At the end of the data collection process, we have a dataset made of about 765 job entries. For conveniency, the data is stored in a SQlite database.
Now, let’s dig in and get some useful information.
Where are the SDC jobs?
We report the percentage of SDC related job postings for each State (see map below). The State with the highest number is California: about 50% of the job postings are for positions in California. Florida and Michigan ranks 2nd and 3rd respectively, but they are significantly behind California. The number of job openings related to SDC is about 390 for California, and 100 for Michigan.
California : the epicenter of the effort on Autonomous vehicles.
What’s interesting is that California has only 1 Car assembly plant: the Tesla plant. The traditional Car Manufacturers have plants in other states. Michigan has the highest number of plants, but lags well behind California when it comes to SDC jobs. We could argue that the traditional car manufacturers are not the most active on the SDC job market.
Who is hiring?
Based on the data from INDEED alone:
there are 229 entities (companies, startups, etc…) in the US, that have job postings for self-driving cars, or related products.
Checkout this link for the full list of companies!
Below is a list of companies that have more than 10 job postings.
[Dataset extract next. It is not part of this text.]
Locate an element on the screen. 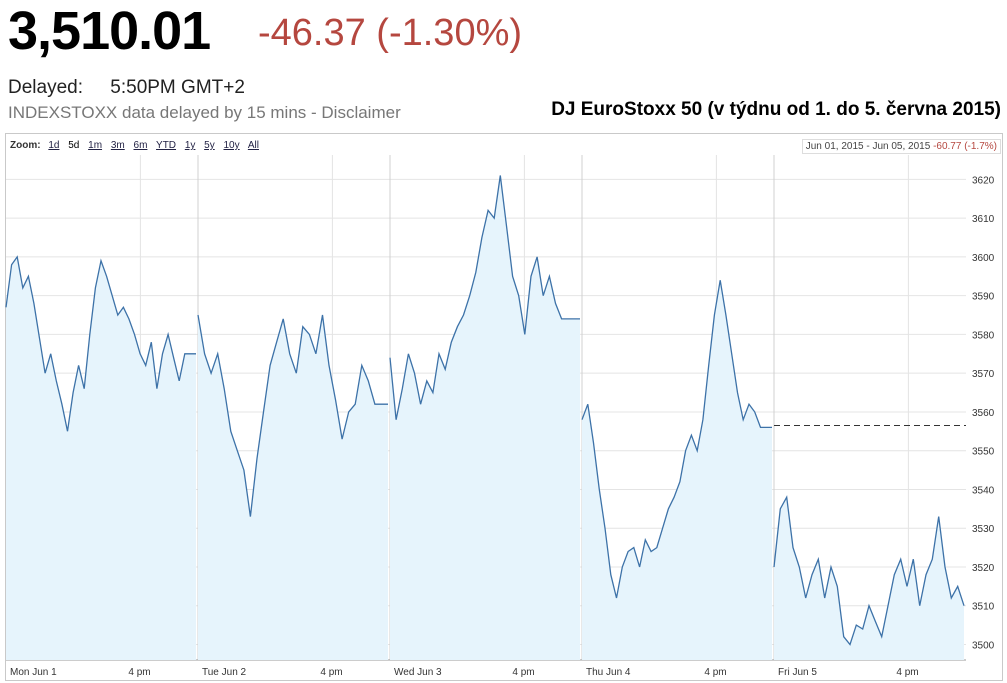 Image resolution: width=1007 pixels, height=683 pixels. x-tick-label: Thu Jun 4 is located at coordinates (608, 672). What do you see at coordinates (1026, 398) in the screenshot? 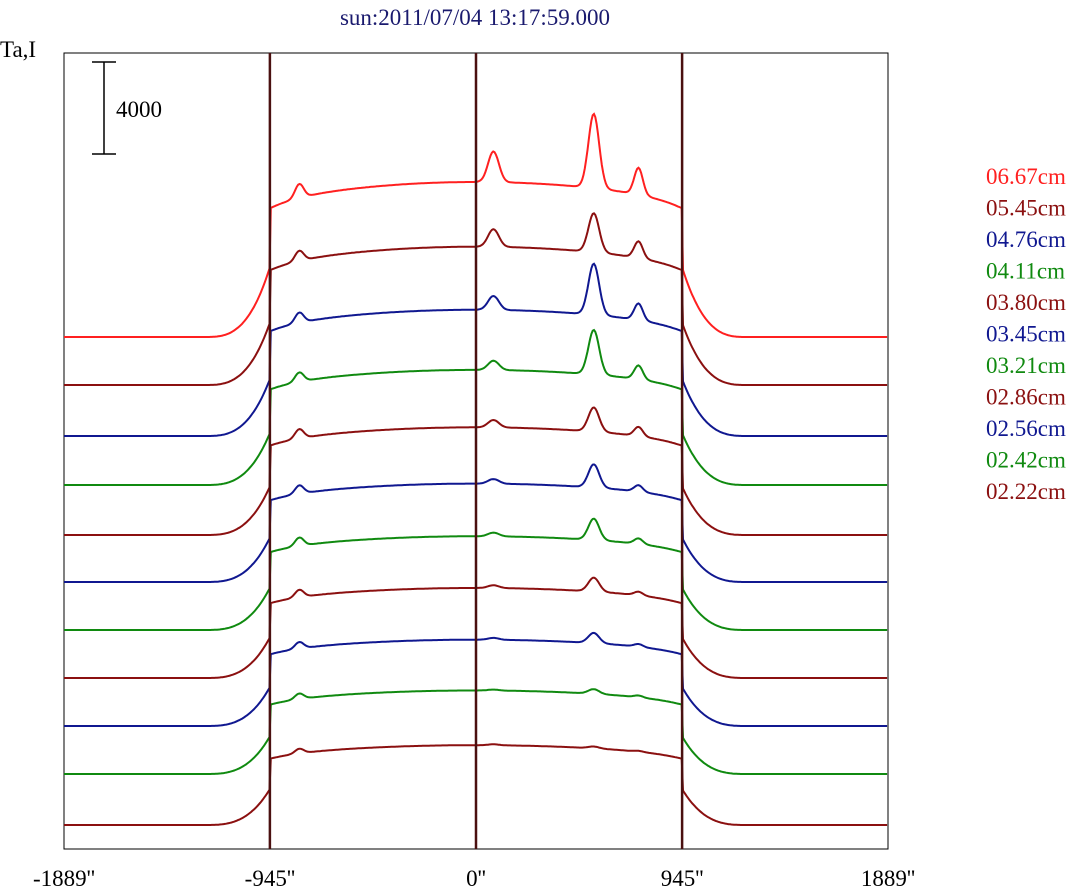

+---------------------------------------------+---------------------+ | Company Name | Nbr of job postings |
| Daimler | 67 |
| Luminar | 47 |
| NXP SemiConductors | 33 |
| NVidia | 31 |
| HERE | 25 |
| General Motors | 20 |
| Google | 17 |
| Delphi | 15 |
| Uber / Drive.ai | 12 |
| Applied Minds / Tesla Motors / Argo AI | 11 | +---------------------------------------------+---------------------+
Do you really need C++?
Let’s look at the programming skills that are the most frequently found in the jobs description. We do not make a distinction between the Requirements section and the Preferred section: for example, if the string “C++” is found anywhere in the job description, it is added to the database. Also, we do not take into account the frequency of occurrence of the string in the same job description.
A third of the jobs require proficiency in C++
C++ is mentioned in about 30% of the job descriptions. Python is 2nd with 21.7% and 3rd position for C with 19.2%. The slice Others includes programming languages/OS/frameworks that have a score below 5%: Tensorflow, Keras, php, OpenCv, Ruby.
Most jobs require at least a bachelor or a master. There are also a few jobs that ask for a PhD candidate. However, the mention of PhD is more often found in the section ‘Preferred’, rather than in the section ‘Requirements’.
What about the field of study?
A degree in Computer Science is the most popular request.
It is followed by ‘Electrical Engineering’, but it represents almost half of the number of Computer Science. There is also demand for candidates with degree in Physics or Mechanical Engineering but it is to a lesser extent.
Fields of expertise
I ‘ll spare you another pie-chart here! In order to extract the fields of expertise, I created a dictionary of words. This is how they rank in terms of frequency in the entire dataset:
- Robotics ……………………………………………. 47%
- Machine Learning / Predictive analytics………… 34.9%
- Radar ………………………………………………. 15.9%
- Parallel programming …………………………….. 2.1%
From this analysis, we could draw the profile of the candidate that best matches most of the job postings:
- Bachelor/Master in Computer Science
- Proficient in C++
- Expertise in Robotics
- willing to relocate to CA
Are you surprised?
Let me know what you think!
I am currently looking into expanding the source of job listings to other websites : either using API or web scraping to collect additional job postings.
Evolution of the job market for SDC: with the development of educational programs exclusively dedicated to SDC, like Udacity SDCND, or MIT SDC class, it would be interesting to see how the job requirements evolve over time…whether they become targeted towards more specialized profiles.